En recherche d’une durée et d’une efficacité et dans le respect de la diversité des approches il est démocratiquement convenu que le collectif allait demander une renégociation du projet de traité pour une constitution après s’être longtemps interrogé sur le déni médiatique allant à l’encontre de la victoire effective sur le terrain prouvant de ce fait à ceux-ci que leur caractère de médias dominants - encore faudrait-il s’en inquiéter puisque cette définition coupe court à tout principe de « libre concurrence », n’allons nous pas là vers l’uniformisation d’un discours transmué en langage condamnant toute perspective intellectuelle - ne devait pas leur faire oublier qu’à l’article 4.453 s’instituait l’impossibilité de changement. Ce qui permet aux politiques de se comporter comme si rien ne s’était passé. Ainsi mise en question une certaine forme de non application du devoir de démocratie qui envisage de rejeter l’objectif de ratification unanime pour le réduire à moins cinq membres refusant qui n’auraient pas de valeur sur lesquels les autres membres s’obligeraient quand même au passage à la ratification ; le bras de fer ainsi engagé entre des pays non signataires et les menaces d’abandon laisse perplexe quand à la solidité de cette construction européenne. Les marques de l’impossibilité à prendre en considération dans un travail achevé ce qui n’a jamais été pris en compte en démontrent la friabilité. L’emporte pièce et la précipitation de l’auto proclamation gouvernementale sans passer par l’outil référendaire en révèlent l’aspect totalitaire issu d’une dictature économique symbolisant toute la faille de l’orientation politique qui lui est sous-jacente.

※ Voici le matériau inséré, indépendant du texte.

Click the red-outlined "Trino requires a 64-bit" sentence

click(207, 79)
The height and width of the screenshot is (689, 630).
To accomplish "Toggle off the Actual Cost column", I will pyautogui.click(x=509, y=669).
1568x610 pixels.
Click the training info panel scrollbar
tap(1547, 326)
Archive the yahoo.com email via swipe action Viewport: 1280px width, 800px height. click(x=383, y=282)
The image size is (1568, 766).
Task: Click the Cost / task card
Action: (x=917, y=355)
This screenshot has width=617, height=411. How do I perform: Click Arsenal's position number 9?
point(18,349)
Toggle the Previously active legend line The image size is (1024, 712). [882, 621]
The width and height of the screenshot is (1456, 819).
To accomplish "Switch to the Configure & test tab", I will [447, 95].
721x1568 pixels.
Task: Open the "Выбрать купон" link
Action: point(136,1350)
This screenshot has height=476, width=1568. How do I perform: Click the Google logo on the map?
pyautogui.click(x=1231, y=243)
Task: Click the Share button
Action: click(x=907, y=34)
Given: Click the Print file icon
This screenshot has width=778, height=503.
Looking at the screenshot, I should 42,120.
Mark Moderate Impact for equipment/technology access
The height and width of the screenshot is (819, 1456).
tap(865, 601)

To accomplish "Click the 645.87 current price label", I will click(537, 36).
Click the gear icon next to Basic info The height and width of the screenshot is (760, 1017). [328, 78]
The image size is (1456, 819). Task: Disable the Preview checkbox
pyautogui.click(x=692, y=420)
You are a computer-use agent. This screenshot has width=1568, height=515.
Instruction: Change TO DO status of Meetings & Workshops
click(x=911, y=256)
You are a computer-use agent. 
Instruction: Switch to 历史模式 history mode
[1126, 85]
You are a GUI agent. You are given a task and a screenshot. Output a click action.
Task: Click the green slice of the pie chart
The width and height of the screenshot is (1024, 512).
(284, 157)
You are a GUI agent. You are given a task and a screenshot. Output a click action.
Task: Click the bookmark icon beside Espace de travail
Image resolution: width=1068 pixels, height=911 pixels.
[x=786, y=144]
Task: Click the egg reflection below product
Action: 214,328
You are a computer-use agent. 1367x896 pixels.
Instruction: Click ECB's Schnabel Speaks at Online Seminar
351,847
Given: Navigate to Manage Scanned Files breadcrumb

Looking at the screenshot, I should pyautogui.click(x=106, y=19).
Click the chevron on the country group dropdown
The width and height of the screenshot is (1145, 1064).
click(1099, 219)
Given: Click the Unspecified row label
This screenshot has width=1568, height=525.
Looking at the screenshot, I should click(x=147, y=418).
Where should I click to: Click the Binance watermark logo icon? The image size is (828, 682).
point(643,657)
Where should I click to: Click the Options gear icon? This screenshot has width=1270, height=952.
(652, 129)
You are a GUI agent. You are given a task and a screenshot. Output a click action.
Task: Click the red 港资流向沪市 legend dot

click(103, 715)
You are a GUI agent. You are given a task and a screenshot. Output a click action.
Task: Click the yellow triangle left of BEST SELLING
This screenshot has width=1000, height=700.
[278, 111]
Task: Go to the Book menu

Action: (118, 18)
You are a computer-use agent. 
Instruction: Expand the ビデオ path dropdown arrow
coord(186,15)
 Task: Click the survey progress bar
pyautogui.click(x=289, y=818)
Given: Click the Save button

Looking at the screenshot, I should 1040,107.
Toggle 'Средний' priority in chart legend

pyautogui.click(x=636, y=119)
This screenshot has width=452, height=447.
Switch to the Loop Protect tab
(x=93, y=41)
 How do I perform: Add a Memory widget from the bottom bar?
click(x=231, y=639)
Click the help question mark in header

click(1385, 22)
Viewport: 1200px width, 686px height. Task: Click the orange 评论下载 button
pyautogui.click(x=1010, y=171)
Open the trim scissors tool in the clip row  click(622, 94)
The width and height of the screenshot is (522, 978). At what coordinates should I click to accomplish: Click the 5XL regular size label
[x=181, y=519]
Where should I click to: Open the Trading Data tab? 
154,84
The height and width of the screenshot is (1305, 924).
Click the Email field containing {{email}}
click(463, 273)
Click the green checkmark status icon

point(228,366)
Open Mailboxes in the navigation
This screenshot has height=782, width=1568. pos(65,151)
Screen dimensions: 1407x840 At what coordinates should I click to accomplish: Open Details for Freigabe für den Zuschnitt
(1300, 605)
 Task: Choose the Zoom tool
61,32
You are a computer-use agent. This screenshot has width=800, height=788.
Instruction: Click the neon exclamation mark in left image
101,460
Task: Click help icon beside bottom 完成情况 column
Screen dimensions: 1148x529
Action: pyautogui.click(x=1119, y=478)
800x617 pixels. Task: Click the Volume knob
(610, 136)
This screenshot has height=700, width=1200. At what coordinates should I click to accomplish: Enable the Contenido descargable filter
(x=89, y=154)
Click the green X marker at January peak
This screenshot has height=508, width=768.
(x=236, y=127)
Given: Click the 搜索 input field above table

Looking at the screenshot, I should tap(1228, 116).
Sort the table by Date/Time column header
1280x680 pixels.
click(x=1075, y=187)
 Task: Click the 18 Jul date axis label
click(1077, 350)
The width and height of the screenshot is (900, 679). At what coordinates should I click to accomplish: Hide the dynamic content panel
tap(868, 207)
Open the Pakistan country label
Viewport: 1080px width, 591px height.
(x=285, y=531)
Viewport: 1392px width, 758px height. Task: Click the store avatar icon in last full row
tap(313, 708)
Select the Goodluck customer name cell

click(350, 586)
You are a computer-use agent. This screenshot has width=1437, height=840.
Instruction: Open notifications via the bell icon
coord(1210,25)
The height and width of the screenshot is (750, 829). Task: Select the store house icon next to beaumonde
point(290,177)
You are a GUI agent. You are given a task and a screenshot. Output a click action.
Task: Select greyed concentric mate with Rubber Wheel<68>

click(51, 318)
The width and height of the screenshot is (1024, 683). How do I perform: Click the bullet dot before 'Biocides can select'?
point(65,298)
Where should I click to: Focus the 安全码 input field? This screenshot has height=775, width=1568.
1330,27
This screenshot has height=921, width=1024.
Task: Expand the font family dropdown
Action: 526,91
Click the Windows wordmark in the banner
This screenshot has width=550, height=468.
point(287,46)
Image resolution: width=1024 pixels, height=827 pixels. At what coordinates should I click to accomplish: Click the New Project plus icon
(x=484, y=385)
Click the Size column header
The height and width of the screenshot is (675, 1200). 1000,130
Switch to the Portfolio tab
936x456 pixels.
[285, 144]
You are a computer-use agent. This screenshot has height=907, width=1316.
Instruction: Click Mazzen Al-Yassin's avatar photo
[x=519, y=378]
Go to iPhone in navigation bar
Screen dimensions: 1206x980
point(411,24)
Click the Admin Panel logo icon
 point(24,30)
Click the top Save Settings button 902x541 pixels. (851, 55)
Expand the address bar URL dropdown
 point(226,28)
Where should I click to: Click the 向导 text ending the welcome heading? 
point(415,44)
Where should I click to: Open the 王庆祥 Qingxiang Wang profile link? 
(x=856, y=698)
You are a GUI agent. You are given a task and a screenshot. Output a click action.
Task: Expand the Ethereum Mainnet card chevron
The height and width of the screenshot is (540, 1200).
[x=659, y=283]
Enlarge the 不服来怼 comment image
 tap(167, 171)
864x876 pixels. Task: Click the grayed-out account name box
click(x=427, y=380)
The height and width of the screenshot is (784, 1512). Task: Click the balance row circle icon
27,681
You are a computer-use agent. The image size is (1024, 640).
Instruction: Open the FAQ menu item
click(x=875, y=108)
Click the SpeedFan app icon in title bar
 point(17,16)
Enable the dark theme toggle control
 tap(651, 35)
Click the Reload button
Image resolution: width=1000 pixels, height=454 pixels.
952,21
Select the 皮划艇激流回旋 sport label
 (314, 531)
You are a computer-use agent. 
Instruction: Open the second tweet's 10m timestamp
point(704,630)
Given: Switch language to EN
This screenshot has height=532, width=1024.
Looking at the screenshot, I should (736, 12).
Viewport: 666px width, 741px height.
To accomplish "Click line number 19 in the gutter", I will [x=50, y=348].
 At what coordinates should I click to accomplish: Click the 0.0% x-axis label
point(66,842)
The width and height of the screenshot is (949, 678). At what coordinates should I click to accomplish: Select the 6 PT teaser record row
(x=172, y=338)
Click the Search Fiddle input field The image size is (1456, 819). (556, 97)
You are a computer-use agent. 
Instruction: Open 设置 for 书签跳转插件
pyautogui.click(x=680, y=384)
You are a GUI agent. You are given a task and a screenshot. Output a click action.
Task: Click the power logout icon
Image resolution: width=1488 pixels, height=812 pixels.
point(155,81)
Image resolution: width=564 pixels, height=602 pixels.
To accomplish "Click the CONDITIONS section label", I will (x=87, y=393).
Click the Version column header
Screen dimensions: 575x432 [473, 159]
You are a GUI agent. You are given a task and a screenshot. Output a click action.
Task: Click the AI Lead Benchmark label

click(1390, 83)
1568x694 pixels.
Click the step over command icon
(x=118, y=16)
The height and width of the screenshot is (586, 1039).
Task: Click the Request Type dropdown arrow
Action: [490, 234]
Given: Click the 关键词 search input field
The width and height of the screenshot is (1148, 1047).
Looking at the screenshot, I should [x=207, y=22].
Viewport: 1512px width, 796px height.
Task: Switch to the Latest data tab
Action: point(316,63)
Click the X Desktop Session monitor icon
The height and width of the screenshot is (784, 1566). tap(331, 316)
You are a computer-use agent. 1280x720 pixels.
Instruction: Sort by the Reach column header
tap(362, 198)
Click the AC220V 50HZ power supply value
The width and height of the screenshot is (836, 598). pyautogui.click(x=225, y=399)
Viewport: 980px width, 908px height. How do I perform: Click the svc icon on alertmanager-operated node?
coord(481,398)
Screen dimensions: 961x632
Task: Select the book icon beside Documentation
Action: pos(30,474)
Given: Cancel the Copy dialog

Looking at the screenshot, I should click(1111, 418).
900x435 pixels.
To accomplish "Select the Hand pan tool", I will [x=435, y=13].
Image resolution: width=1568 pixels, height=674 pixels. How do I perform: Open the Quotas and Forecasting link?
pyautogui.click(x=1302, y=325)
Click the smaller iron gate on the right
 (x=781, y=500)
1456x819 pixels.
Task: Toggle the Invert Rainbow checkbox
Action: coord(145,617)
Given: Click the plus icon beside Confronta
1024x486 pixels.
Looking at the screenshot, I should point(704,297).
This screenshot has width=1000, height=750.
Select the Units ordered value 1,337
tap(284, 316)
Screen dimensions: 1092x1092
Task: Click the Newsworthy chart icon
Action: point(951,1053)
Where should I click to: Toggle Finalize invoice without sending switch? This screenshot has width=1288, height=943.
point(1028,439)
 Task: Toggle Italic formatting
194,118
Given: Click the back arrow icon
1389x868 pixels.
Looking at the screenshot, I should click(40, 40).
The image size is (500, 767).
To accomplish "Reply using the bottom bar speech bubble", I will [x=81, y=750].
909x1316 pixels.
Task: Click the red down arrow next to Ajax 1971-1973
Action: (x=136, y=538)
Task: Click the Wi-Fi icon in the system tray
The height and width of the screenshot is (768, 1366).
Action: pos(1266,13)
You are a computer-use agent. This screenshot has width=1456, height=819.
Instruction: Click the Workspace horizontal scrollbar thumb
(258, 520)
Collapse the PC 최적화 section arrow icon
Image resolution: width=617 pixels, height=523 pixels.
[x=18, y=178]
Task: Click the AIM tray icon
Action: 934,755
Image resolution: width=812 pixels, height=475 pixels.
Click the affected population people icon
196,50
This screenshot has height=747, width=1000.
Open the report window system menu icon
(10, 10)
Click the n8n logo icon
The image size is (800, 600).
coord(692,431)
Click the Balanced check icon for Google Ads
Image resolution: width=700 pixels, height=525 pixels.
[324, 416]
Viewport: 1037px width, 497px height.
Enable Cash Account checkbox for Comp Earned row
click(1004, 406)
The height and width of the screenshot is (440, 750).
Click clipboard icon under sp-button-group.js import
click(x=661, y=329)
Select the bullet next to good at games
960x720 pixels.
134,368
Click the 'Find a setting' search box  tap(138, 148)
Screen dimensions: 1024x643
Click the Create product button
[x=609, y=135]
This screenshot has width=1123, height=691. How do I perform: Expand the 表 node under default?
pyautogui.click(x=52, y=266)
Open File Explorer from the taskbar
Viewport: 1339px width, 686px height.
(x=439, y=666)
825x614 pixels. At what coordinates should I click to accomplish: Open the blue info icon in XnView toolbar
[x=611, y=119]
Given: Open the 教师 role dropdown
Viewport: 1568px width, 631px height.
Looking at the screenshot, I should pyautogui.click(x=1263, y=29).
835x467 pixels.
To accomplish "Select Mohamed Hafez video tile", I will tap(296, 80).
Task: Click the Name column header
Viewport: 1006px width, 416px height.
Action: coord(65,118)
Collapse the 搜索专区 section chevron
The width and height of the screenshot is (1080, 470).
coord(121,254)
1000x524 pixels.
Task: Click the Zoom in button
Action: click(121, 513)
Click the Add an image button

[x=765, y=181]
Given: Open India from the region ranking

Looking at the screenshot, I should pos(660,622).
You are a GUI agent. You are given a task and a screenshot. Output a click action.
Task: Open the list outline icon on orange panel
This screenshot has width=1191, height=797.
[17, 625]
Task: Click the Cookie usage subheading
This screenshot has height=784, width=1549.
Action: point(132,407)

Dans l’effervescence de ces plus de 1000 collectifs installés par urgence dans toute la France et bien conscient que rien n’est gagné et que c’est maintenant que le travail commence si l’ensemble des dirigeants politiques souhaitent tenir compte d’une réalité politique. Le résultat du rassemblement autour du « non » de gauche provenant d’instances politiques parfois divergentes et en tous cas hétéroclites veut surmonter les problèmes politiques que cet éclectisme risquerait de soulever pour envisager l’avenir autour de la poursuite d’une réflexion menée dans le but d’envisager l’Europe sous d’autres aspects dans l’appellation temporaire de mouvement d’une « Europe sociale et démocratique » dont le citoyen une fois retourné à ses partis politiques respectifs prendrait les choses en mains sachant que ces partis sont là pour les y aider pour certainement aboutir à l’organisation d’« Assises rhénanes pour une autre Europe » ce qui permettrait de redonner un caractère entièrement frontalier à une ville comme Strasbourg. Mais le premier rendez-vous est fixé au Parlement où il sera demandé à la France de « retirer sa signature du traité » ainsi que formulée une demande d’activation de la suppression des « directives inacceptables » notamment au sujet des projets relatifs à l’augmentation du temps de travail, à la lecture entre les lignes du « programme Bolkenstein » et au « démantèlement des services publics » pour ne citer que les principales incohérences que ce projet a pu insuffler durant les réflexions qui n’auront que trop marquées les différences entre un texte théorique et le vécu des populations ; orientation allant jusqu’à parler de « concurrence vers le bas » qui maintenant en appelle à un véritable changement dans un « processus d’émancipation et de transformation sociale » seule conclusion acceptable à une victoire collective digne et retenue, sans appropriation personnelle, dont la méthode de travail est à conserver car son résultat aura montré au politique (le politique) comment il devrait fonctionner s’il était vraiment démocratique. Dès lors est lancé une profonde remise en cause de ce refus de toute construction européenne émise par une idéologie propagandiste qui refuse d’accepter la dynamique d’une autre Europe qui pourtant veut passer par le « non » - et se l’est prouvée - pour dépasser une Europe libérale par défaut.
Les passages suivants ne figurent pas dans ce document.